Они сели, Дина достала из сумочки платок, сжала его в кулачке и всхлипнула.
– Я уже позвонила Ларисе Степановне – это мама Вали, – девушка расправила плечи, вытянулась. – Вы не бойтесь. Я больше не отключусь. Мне очень плохо, но моя мама говорит, что у меня сильный характер, так что я все выдержу и постараюсь вам помочь.
– Я понял. Итак… вы знаете, где мне искать Хрусталева?
– Нет, не знаю, но я, видимо, должна рассказать вам историю про туфли.
– Какие еще туфли? – нахмурился Зверев.
– Новые. Подарок матери. Когда мы с Валей поссорились, произошла эта история с туфлями.
Новые туфли, которые мать купила, ему поначалу даже понравились. Однако на следующий день, когда Валька надел их, чтобы сгонять в булочную, он понял, что жестоко просчитался, напялив их. Сильное жжение в ногах он ощутил уже на середине пути, но все же сумел дойти до магазина и вернуться домой. Кое-как доковыляв до дома и повесив на крючок авоську, в которой находились батон, бутылка молока и два плавленых сырка, Валька стянул с себя злосчастные туфли и зашвырнул их под шкаф.
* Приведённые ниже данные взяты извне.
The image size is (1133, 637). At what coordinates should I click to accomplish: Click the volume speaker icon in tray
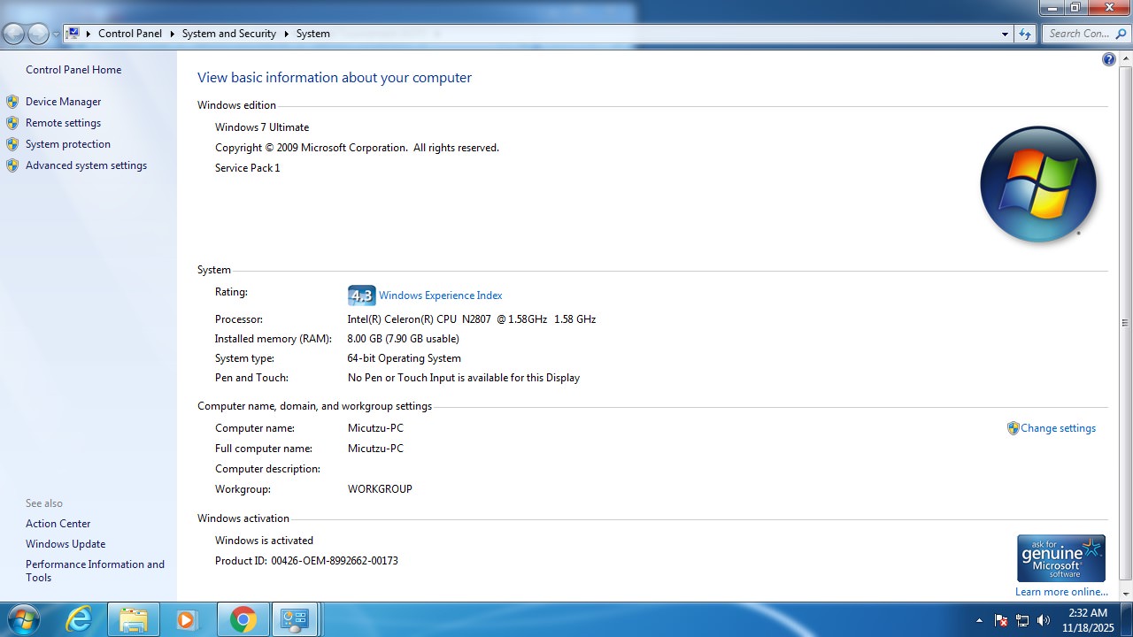click(x=1044, y=620)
В тот день он больше не выходил на улицу и не вспоминал про подарок матери, но вспомнил о них, когда на следующий день обе его пятки покраснели и покрылись ужасными водяными пузырями.
Намазав мозоли вазелином и заклеив их пластырем, Валька надел свои старые сандалии, весь день просидел с дружками в парке и ни разу не вспомнил о своих новых туфлях. Однако, когда Валька уже затемно явился домой, вспомнить о них все же пришлось. Мать с порога буквально набросилась на него:
– Нет! Вы только посмотрите на него! Коленки в земле, на руках цы́пки, а уж про рваные сандалии я вообще молчу! Что это за убожество? Валентин, я же тебя просила больше не надевать это рванье!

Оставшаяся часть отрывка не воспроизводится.